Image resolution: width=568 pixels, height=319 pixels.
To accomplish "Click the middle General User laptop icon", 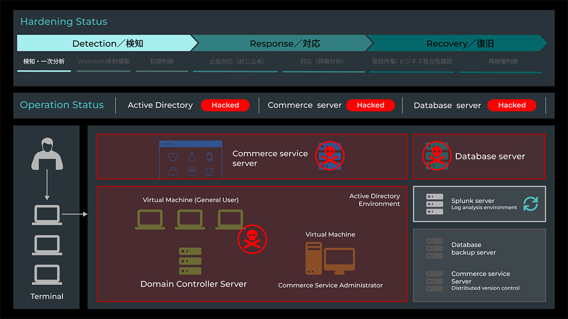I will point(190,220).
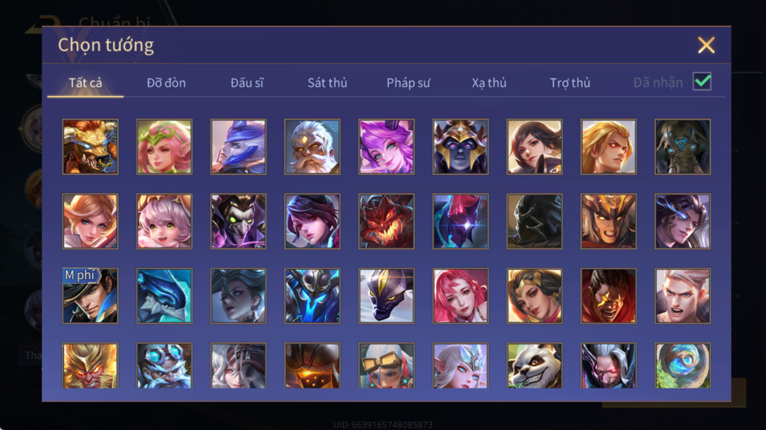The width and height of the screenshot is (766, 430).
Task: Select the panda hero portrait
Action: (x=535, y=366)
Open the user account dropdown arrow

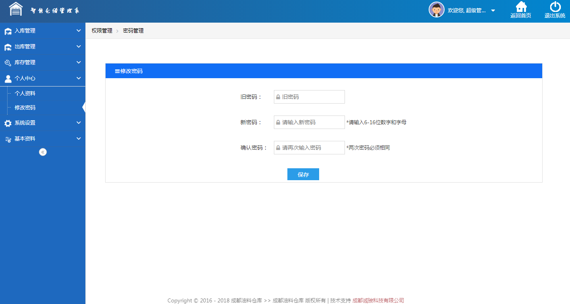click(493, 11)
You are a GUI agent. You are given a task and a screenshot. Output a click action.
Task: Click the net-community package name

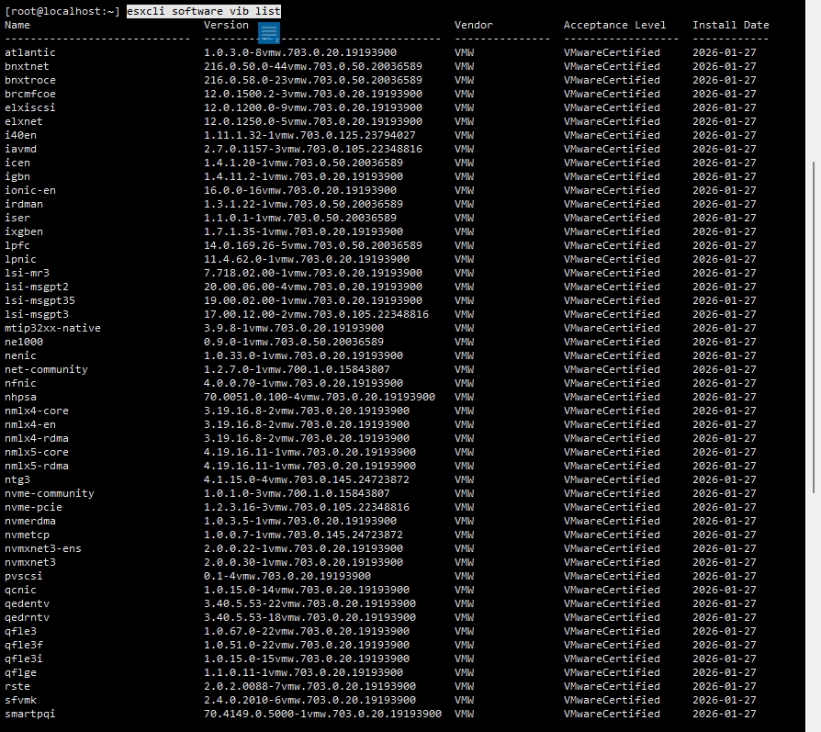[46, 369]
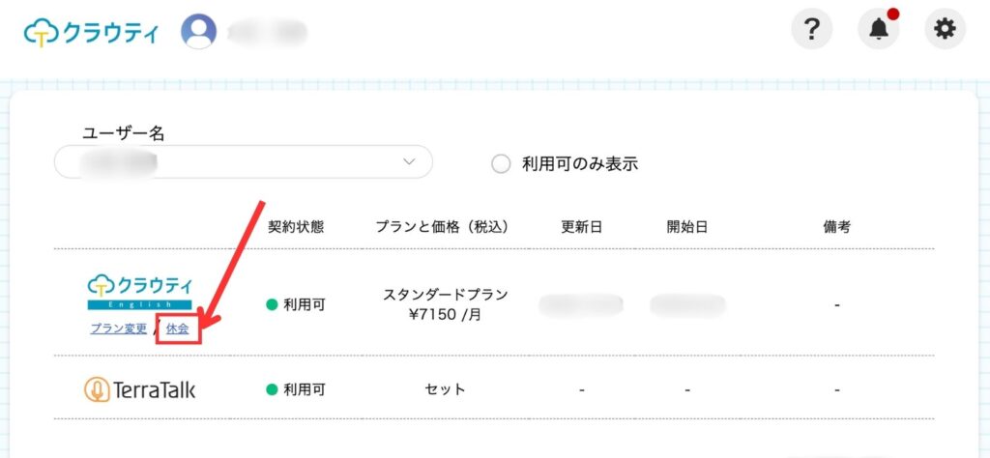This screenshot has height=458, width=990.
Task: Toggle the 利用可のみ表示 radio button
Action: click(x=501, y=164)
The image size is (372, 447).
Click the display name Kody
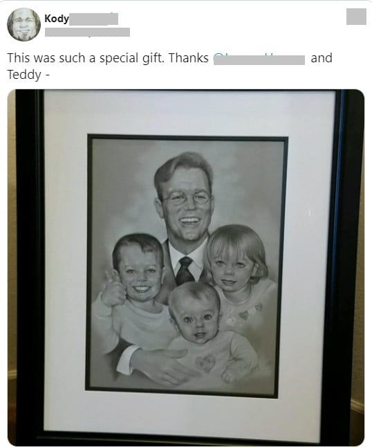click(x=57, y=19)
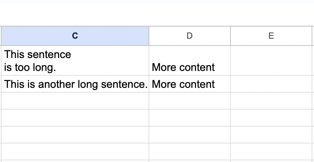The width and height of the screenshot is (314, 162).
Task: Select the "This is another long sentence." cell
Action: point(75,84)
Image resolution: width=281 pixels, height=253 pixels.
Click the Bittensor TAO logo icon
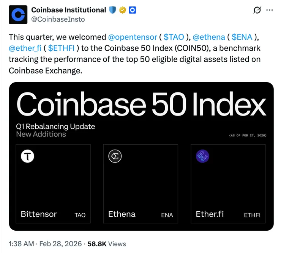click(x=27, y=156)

——————————

The exercise: Copy the material above word for word, from the line containing "The image size is (372, 447)." down through the end, and leave the pictures out.

Solution:
The image size is (372, 447).
Click the display name Kody
click(x=57, y=19)
The width and height of the screenshot is (314, 162).
Task: Select the "This is another long sentence." cell
Action: point(75,84)
Image resolution: width=281 pixels, height=253 pixels.
Click the Bittensor TAO logo icon
click(x=27, y=156)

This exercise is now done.